It's been a wild ride in the energy market this week with crude oil whipsawing around the $100 a barrel mark and natural gas continuing its slide toward ten-year lows. There are several market forces at play keeping volatility high and investors weary.
Tensions over Iran's nuclear development and subsequent threats to close off the Strait of Hormuz has kept oil above $100 a barrel over the last month. But reports that Europe will delay an embargo on Iranian oil imports on Thursday afternoon sharply reversed the short-term trend, sending crude lower by 1.8% to $99.10/barrel.
"20% of the world's oil supply comes through those Straits every day, and any type of restriction on that supply could have a significant impact particularly on Japan and China," says Frank Holmes, CEO of U.S. Global Investors. "Who benefits, is Russia; Russia is the largest exporter of oil, and they would benefit from rising prices."

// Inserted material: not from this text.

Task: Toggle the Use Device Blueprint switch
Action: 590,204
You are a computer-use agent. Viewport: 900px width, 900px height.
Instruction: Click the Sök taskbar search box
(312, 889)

Holmes says if Europe does ban Iranian oil imports, the impact won't be harsh because high global demand will soak up any extra supply on the market very quickly. He points to Japan, China and even Africa has hungry buyers of crude.
"When you look at Africa, it doesn't have the debt problems that you're experiencing in Europe and the economy has been growing at a 7% cash-on-cash GDP growth rate," Holmes says.
As for natural gas, the warmer than average winter weather has pressured this abundant commodity, now trading below $2.70/BTU. Holmes believes "great American ingenuity" will help revive this energy resource. He'd like to see new technology and processes to reach our gas resources, and maybe also find more oil in doing so.
In the meantime, doesn't recommend buying the commodities directly, and instead likes energy stocks.
"Infrastructure plays on building pipelines will continue to be important, especially gas pipelines," Holmes says. "And we further believe that chemical companies that are in the U.S. --where input is gas and output is a plastic-- they're going to benefit from expanding profit margins. Also oil sands."
Bottom line: "It really is a non-event for oil to go between 15% - 30% volatility," says Holmes. There are opportunities in energy if you have the stomach for major price swings.